Nigeria has lost nothing less than 120 million barrels of crude oil from January and September this year amidst revenue crisis.
The level of crude oil loss in production translates to $12.6 billion going by crude oil production data obtained from the Nigerian Upstream Petroleum Regulatory Commission (NUPRC).
While Nigeria had proposed a budget of N20.5 trillion ($47.3 billion) in 2023 with the feasibility of relying heavily on borrowing amidst the country’s debt crisis, the $12.6 billion loss from the oil production would have provided a quarter of what is needed to finance the budget.
Infrastructure issues, pipeline leaks and oil theft have squeezed Nigerian output this year, leaving the country consistently below its OPEC+ crude targets. Nigeria’s own submission to the OPEC Secretariat put September crude output at just 938,000 b/d, just over half its quota for the month, while total liquids production was only 1.14mn b/d, according to the NUPRC.
Notwithstanding the challenges, the Nigerian National Petroleum Company (NNPC) Limited is hopeful the country’s oil production will rebound to 1.8mn b/d by the end of the year and to increase further in 2023.
If Nigeria is successful in increasing its oil production, it may again broach the subject of adjusting the baseline production figure that determines its quotas within the OPEC+ group.

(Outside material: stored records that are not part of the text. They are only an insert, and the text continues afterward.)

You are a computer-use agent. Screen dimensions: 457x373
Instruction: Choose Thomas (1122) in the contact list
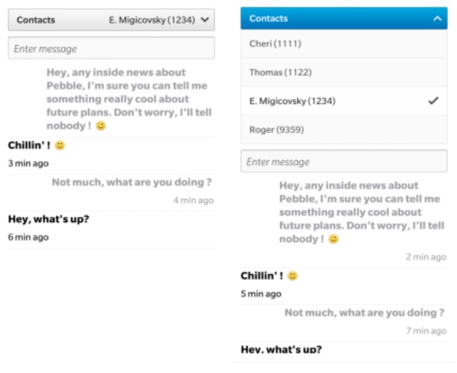344,72
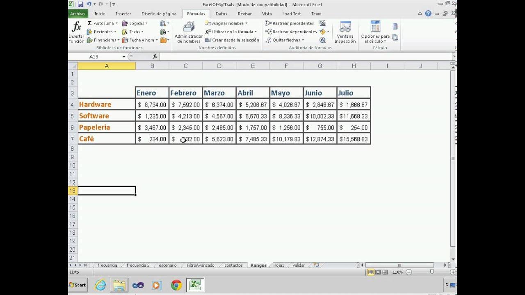The image size is (525, 295).
Task: Expand the Lógicas functions dropdown
Action: (x=146, y=23)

In 2021, the country produced 1.7 million barrels per day (bpd) in January, 1.76 million bpd in February and 1.74 million bpd in March. Production volume dropped slightly to 1.68 million bpd in April, went down to 1.65 million bpd in May and went to 1.63mbpd in June and July before dropping to 1.5 million bpd in August and September.
Compared to the same period in 2022, January production figure in terms of daily average was 1.67 million bpd, 1.52 million in February. In March, it dropped to 1.49 million bpd, went down slightly to 1.48mbpd in April before dropping sharply to 1.27 million bpd in May, 1.40 million bpd in June. It crashed to 1.31mbpd in July and worsened to 1.1 million bpd in August and September.

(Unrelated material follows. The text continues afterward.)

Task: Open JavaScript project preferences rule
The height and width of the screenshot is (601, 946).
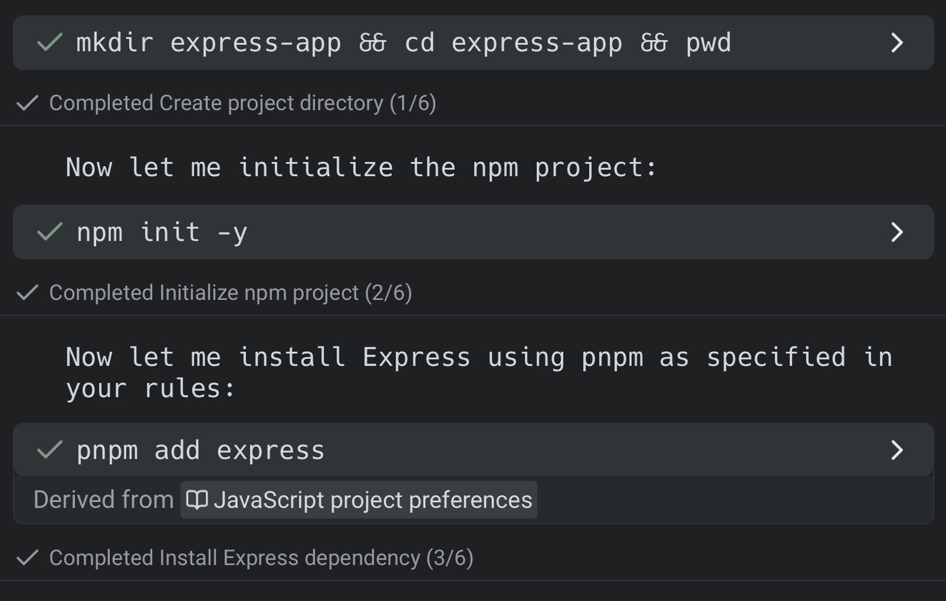Action: [372, 500]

The total production from January to September of 2021, which included crude oil and condensate, stood at 452,051,631 barrels.
The total production from January to September of 2022, made up of crude oil, blended and unblended condensate stood at 331,825,054 barrels.
This development brought the level of loss in a space of nine months to 120,226,577 barrels.
While Brent was trading for $95.5 to barrel yesterday, the average between 2021 and 2022 stands at about $105 per barrel. The 120,226,577 barrels loss in the period under review translates to $12,623,790,585.